Panel #2 implies that Nancy gave the kid a quarter, now she has the pen and tests it ”under water.”
In panel #3, Nancy complains about the nonfunctioning of the pen under water and the kid demonstrates its power by creating some verbal graffiti with the pen on a brick wall in panel #4.
Was Ernie addressing Nancy’s naïveté about tricks with language?
I would enjoy reading all the Bushmiller strips that involve a toilet plunger.
I’m reading this strip as one suggesting that drinking too much water before bedtime can lead to a visit with a toilet; ‘plunge’ being a crude metaphor in the strip today.
Also reading a level where having a toilet plunger stick to a ceiling works for the plunger gag but I have a quite vague memory of wondering if a toilet plunger could get stuck to a ceiling as Ernie Bushmiller presents the event in a strip.
I’m old enough to remember the Weekend Newspapers of my time.
In those days — later 1950s, 1960s and 1970s and 80’s — panels in a Bushmiller weekend strip were in colour and some panels were in the six-inch wide & four inches high in scale.
Those were a weekend special treat for those old enough to read and enjoy.
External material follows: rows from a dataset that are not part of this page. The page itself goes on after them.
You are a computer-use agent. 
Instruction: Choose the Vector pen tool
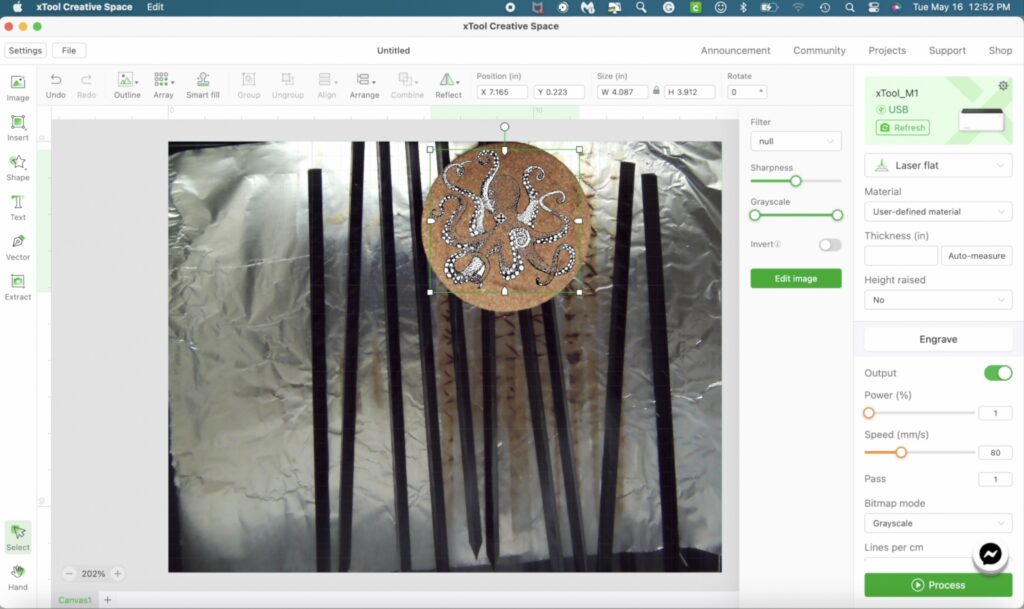pyautogui.click(x=18, y=247)
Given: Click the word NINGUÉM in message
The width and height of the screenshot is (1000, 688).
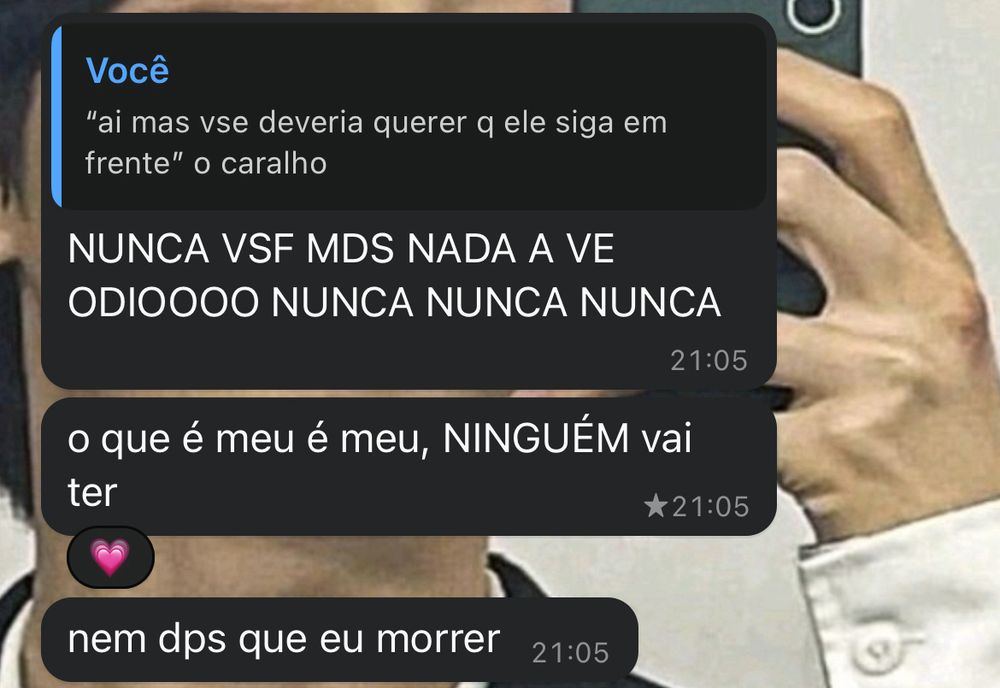Looking at the screenshot, I should pos(536,438).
Most of the colour strips I see in a newspaper today would require readers/viewers to be thrilled with panels about 3/4” of an inch high.
A ghastly, disrespectful treament of a wonderul art form by the news publishing industry, failing to recognize itself as a ‘medium’.
On the other hand, I do appreciate Gocomics and the other www sites that present the artform respectfully.
As for the remainder of the www and the internet, I can only regard that stuff as a global crime scene.
In strip #3, a Baseball ”CAP” Hovers in panel #3.